======== Supplied text

Peep is the debut album by Finnish alternative rock band The Rasmus (named just "Rasmus" back then), released on 23 September 1996 on Warner Music Finland.

They met their first manager and record producer, Teja Kotilainen in 1995 and signed with Warner Music Finland in February 1996. They released their first EP, called 1st, on Teja G. Records, in December 1995, which featured the songs "Frog", "Myself", "Funky Jam" and "Rakkauslaulu". The album was first released in Finland, where it went Gold, and later in Estonia and Russia, and subsequently worldwide.

Track listing
All songs are written by The Rasmus, unless where stated otherwise.

 "Ghostbusters" (Ray Parker Jr. cover) – 3:35
 "Postman" – 2:38
 "Fool" – 3:43
 "Shame" – 3:30
 "P.S." – 3:04
 "Julen är här igen" – 3:30
 "Peep" (instrumental) – 0:49
 "Frog" – 2:31
 "Funky Jam" – 2:13
 "Outflow" – 2:51
 "Myself" – 3:50
 "Life 705" – 5:09
 "Small" – 6:26
Untitled - (After 1 minute and 55 seconds of silence after the song "Small", you will hear a man saying something in Finnish and a child saying "hello" and "bye bye".)  (Hidden track)

Singles
The singles from Peep were not named after the songs. The names were "1st", "2nd" and "3rd". 1st is actually an EP, containing four tracks (including the non-album song "Rakkauslaulu"). Their very first music video was made for "Funky Jam" the same year.

================

### Brief 1
Please give the listing again, starting at the line that contains "You are a GUI" and ending with the listing's final line, including both.
The Peep article and the listing that comes after it are separate material.

======== Given records

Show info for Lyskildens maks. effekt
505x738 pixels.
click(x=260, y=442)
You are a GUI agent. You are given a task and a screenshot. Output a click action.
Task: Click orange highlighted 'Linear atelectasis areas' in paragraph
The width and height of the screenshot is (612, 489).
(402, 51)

================

### Brief 2
Answer these from the Peep article:
(a) In what month and year did the band sign with Warner Music Finland?
(b) For which song was the band's very first music video made?
(c) What running time is given for "Postman"?

### Right answer 1
You are a GUI agent. You are given a task and a screenshot. Output a click action.
Task: Click orange highlighted 'Linear atelectasis areas' in paragraph
The width and height of the screenshot is (612, 489).
(402, 51)

### Right answer 2
(a) February 1996
(b) "Funky Jam"
(c) 2:38